TAREFA
Apresente como lista numerada, sem as linhas em branco, o trecho do material que vai da linha que contém "416x740 pixels. How" até o fim, incluindo a primeira e a última linha. Deixe as imagens de fora da resposta.

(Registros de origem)
=-=-=-=-=

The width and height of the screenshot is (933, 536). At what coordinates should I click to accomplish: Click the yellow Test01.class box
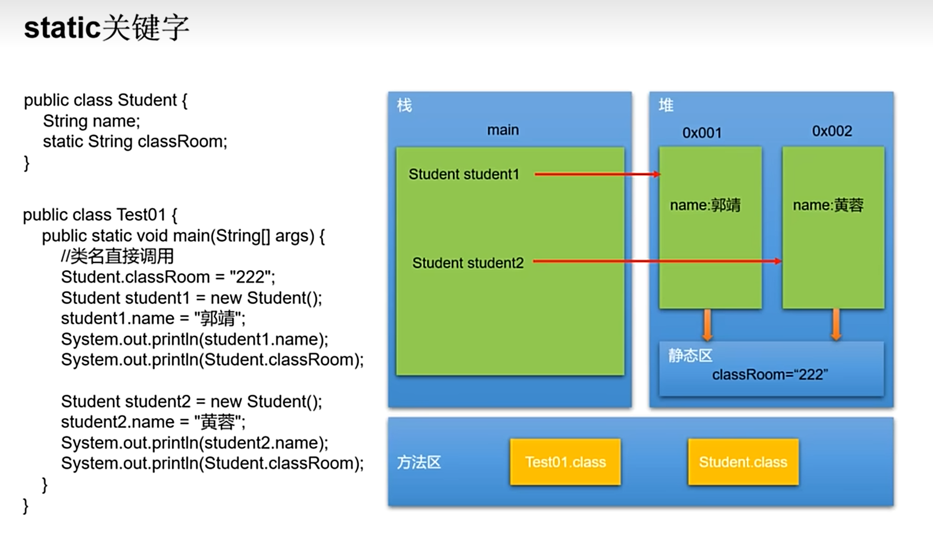(565, 462)
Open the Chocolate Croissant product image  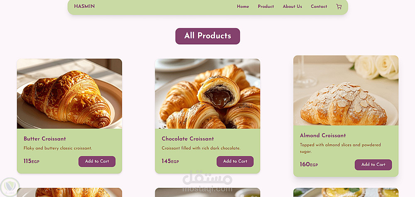208,94
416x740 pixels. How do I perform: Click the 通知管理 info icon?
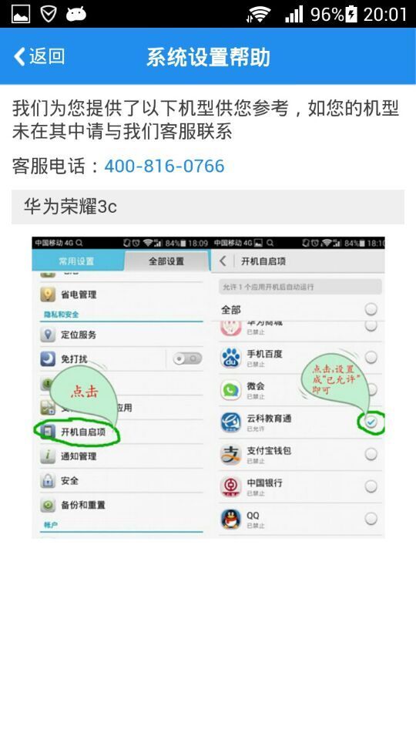tap(48, 456)
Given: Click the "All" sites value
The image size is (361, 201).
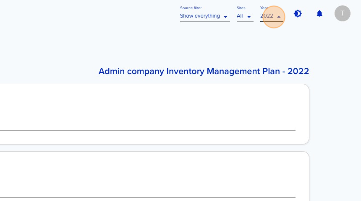Looking at the screenshot, I should click(x=240, y=16).
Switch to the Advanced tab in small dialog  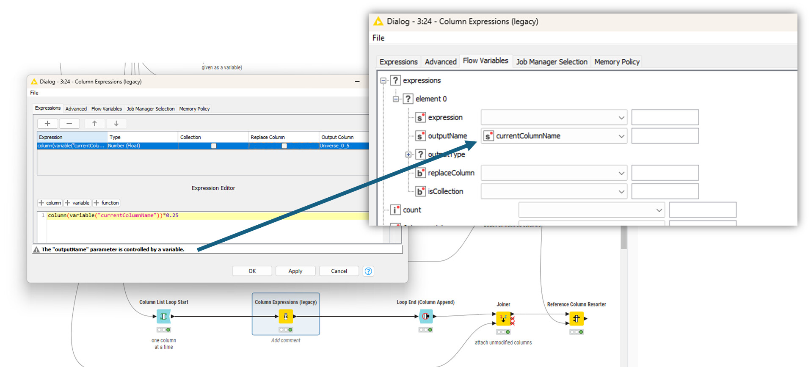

=-=-=-=-=

RESPOSTA
1. 416x740 pixels. How do I perform: Click the 通知管理 info icon?
2. tap(48, 456)
3. Given: Click the "All" sites value
4. The image size is (361, 201).
5. Looking at the screenshot, I should click(x=240, y=16).
6. Switch to the Advanced tab in small dialog  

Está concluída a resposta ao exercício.